◆ Exercise requirements:
Reproduce word for word, from the entries below, the line with "This screenshot has width=1290, height=767.", the line with "Task: Open gear", and every line between them, and nothing more.

[Pixel coordinate grounding data]
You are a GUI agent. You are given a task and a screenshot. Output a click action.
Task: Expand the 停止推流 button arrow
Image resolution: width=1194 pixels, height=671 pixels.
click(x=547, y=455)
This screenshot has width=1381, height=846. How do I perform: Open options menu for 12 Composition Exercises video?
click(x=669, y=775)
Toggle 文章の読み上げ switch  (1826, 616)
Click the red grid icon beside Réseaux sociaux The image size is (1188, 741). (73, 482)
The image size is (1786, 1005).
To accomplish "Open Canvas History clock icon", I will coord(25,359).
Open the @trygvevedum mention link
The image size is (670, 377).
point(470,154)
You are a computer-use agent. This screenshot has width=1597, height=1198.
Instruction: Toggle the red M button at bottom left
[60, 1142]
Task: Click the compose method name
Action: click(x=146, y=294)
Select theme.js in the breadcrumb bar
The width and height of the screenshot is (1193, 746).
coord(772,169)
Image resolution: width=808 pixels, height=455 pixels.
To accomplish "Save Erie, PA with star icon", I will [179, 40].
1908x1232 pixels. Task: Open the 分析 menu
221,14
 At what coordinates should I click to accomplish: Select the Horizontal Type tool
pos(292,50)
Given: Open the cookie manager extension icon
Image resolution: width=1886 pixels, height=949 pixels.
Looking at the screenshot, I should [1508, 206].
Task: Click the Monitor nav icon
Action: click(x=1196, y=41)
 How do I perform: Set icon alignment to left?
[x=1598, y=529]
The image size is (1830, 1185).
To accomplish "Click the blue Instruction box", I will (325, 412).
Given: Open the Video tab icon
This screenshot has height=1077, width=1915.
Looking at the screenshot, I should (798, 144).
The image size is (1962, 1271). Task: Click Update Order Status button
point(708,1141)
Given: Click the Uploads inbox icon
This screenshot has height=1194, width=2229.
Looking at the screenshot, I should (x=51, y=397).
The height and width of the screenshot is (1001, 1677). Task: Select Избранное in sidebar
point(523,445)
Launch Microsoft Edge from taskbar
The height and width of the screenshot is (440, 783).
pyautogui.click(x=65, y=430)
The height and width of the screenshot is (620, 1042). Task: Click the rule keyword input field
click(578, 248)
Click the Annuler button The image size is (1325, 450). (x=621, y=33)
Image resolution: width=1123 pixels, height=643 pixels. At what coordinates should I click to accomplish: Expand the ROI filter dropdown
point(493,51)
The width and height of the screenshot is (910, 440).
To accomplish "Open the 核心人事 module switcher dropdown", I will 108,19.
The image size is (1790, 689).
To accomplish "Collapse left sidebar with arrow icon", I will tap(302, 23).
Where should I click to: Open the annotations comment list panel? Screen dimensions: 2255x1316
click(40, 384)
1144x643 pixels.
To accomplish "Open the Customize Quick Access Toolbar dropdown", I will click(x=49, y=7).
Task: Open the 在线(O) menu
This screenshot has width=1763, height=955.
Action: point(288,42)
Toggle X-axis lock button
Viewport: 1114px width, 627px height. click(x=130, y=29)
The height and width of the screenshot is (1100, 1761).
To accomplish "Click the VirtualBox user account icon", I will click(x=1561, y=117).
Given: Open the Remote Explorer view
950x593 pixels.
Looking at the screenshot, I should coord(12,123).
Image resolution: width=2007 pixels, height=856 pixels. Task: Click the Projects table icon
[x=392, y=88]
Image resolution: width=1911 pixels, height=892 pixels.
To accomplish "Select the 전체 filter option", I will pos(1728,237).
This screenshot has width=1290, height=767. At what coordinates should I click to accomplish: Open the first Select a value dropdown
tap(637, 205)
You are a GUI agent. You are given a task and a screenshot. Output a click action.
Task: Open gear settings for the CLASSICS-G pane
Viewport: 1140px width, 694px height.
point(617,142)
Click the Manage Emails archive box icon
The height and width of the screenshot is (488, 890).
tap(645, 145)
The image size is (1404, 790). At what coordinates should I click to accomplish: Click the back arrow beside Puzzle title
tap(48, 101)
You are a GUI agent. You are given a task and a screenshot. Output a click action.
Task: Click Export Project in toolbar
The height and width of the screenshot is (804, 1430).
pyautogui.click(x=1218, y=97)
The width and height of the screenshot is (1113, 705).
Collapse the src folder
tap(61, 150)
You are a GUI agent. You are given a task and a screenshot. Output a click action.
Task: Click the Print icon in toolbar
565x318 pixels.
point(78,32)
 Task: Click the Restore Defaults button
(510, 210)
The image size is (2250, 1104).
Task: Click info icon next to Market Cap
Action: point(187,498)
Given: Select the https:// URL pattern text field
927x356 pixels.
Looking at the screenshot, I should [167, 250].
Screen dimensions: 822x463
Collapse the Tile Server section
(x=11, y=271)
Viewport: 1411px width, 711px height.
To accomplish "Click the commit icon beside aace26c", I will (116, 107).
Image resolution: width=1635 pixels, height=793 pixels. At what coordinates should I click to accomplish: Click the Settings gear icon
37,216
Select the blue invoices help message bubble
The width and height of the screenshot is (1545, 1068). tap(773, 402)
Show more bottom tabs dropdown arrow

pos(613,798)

◆ Exercise response:
This screenshot has width=1290, height=767. At what coordinates should I click to accomplish: Open the first Select a value dropdown
tap(637, 205)
You are a GUI agent. You are given a task and a screenshot. Output a click action.
Task: Open gear settings for the CLASSICS-G pane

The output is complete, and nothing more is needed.